Scrape the Google Scholar Autosuggest with Python

Google Scholar is undoubtedly the most popular scholarly literature web search engine platform in the world. Its logic is quite similar to Google Search when a user looks for results, but they get indexes of full text or metadata of scholarly literature across an array of publishing formats and disciplines. Now even more and more people are using Google Scholar and looking for different types of publications, extending your target segment has become essential in terms of achieving success in Google Scholar.

As a Google Scholar contributor, you may wonder how to target more publications. In this post, we’ll show how to scrape Google Scholar Autocomplete so that you can reach a larger target segment for your publications.

Scrape the Google Scholar Autosuggest with Python

How to use the Google Scholar Autocomplete Scraper Script

This script generates autocomplete suggestions from input seed keywords for research and SEO.

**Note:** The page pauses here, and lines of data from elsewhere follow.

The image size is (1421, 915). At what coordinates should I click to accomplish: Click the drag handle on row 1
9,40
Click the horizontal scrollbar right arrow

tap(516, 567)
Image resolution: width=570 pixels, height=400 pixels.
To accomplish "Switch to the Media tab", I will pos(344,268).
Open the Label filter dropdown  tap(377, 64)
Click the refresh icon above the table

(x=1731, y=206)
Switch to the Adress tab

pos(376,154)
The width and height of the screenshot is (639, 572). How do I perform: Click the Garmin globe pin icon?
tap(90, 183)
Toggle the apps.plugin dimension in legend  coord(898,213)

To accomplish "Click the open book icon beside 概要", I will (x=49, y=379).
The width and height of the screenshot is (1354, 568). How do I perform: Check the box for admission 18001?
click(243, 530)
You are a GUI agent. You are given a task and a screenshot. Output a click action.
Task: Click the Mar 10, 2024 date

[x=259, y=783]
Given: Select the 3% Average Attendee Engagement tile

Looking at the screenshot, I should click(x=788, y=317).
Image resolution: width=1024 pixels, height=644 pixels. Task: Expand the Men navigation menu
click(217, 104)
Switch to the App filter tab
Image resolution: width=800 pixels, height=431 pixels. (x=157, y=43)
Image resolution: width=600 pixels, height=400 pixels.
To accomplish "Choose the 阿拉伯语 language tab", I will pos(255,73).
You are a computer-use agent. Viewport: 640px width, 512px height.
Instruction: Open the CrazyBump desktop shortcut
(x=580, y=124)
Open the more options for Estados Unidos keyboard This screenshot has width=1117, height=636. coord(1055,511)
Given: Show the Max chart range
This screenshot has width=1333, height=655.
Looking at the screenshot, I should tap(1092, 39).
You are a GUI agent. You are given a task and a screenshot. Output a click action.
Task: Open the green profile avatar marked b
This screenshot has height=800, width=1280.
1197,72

  • Put your seed keywords into keyword_seeds.csv
  • Run the main.py script
  • Look at results in keyword_suggestions.csv

With the current settings, you’ll fetch the autocomplete results of 50 seed keywords in less than one minute. If you have thousands of seed keywords, you have to slow down the requests:

  • WAIT_TIME:
    The time delay between the autosuggest lookups for each seed keyword. Set this to 1 or 2 seconds and you should also be fine for thousands of keywords. Of course, this will increase the run time of your script.
  • MAX_WORKERS:
    We scrape keywords in parallel, which reduces the run time. If you have too many workers the total requests per second might be too high for Google and the script can be blocked again. Then reduce this value to 5 or 10.

You can check how you can use Google Scholar Autosuggest with this easy-to-use python script:

# Pemavor.com Google Scholar Autocomplete Scraper
# Author: Stefan Neefischer (stefan.neefischer@gmail.com)

import concurrent.futures
import pandas as pd
import itertools
import requests
import string
import json
import time

startTime = time.time()

# If you use more than 50 seed keywords you should slow down your requests - otherwise google is blocking the script
# If you have thousands of seed keywords use e.g. WAIT_TIME = 1 and MAX_WORKERS = 10

WAIT_TIME = 0.1
MAX_WORKERS = 20

# set the autocomplete language
lang = "en"


charList = " " + string.ascii_lowercase + string.digits

def makeGoogleRequest(query):
    # If you make requests too quickly, you may be blocked by google 
    time.sleep(WAIT_TIME)
    
    URL="https://scholar.google.com/scholar_complete"
    PARAMS = {"client": "opera",
        "hl": lang,
        "q": query}
    
    headers = {'User-agent':'Mozilla/5.0'}
    response = requests.get(URL, params=PARAMS, headers=headers)
    if response.status_code == 200:
        try:
            suggestedSearches = json.loads(response.content.decode('utf-8'))["l"]
        except:
            suggestedSearches = json.loads(response.content.decode('latin-1'))["l"]
        return suggestedSearches
    else:
        return "ERR"


def getGoogleSuggests(keyword):
    # err_count1 = 0
    queryList = [keyword + " " + char for char in charList]
    suggestions = []
    for query in queryList:
        suggestion = makeGoogleRequest(query)
        if suggestion != 'ERR':
            suggestions.append(suggestion)

    # Remove empty suggestions
    suggestions = set(itertools.chain(*suggestions))
    if "" in suggestions:
        suggestions.remove("")

    return suggestions


#read your csv file that contain keywords that you want to send to google scholar autocomplete
df = pd.read_csv("keyword_seeds.csv")
# Take values of first column as keywords
keywords = df.iloc[:,0].tolist()

resultList = []

with concurrent.futures.ThreadPoolExecutor(max_workers=MAX_WORKERS) as executor:
    futuresGoogle = {executor.submit(getGoogleSuggests, keyword): keyword for keyword in keywords}

    for future in concurrent.futures.as_completed(futuresGoogle):
        key = futuresGoogle[future]
        for suggestion in future.result():
            resultList.append([key, suggestion])

# Convert the results to a dataframe
outputDf = pd.DataFrame(resultList, columns=['Keyword','Suggestion'])

# Save dataframe as a CSV file
outputDf.to_csv('keyword_suggestions.csv', index=False)
print('keyword_suggestions.csv File Saved')

print(f"Execution time: { ( time.time() - startTime ) :.2f} sec")

Google usually gives about 10 autosuggest keywords. Let’s give you an amazing hint on how we increase your scholar autocomplete results. For each keyword, you want to search about its autosuggestion, we add space then character to it (a-z,0-9). For example, for “smart city”: smart city a, smart city b,…….., smart city z, smart city 0, smart city 1, ………., smart city 9. According to this strategy, you’ll get about 350 autosuggest for each keyword instead of 10 results.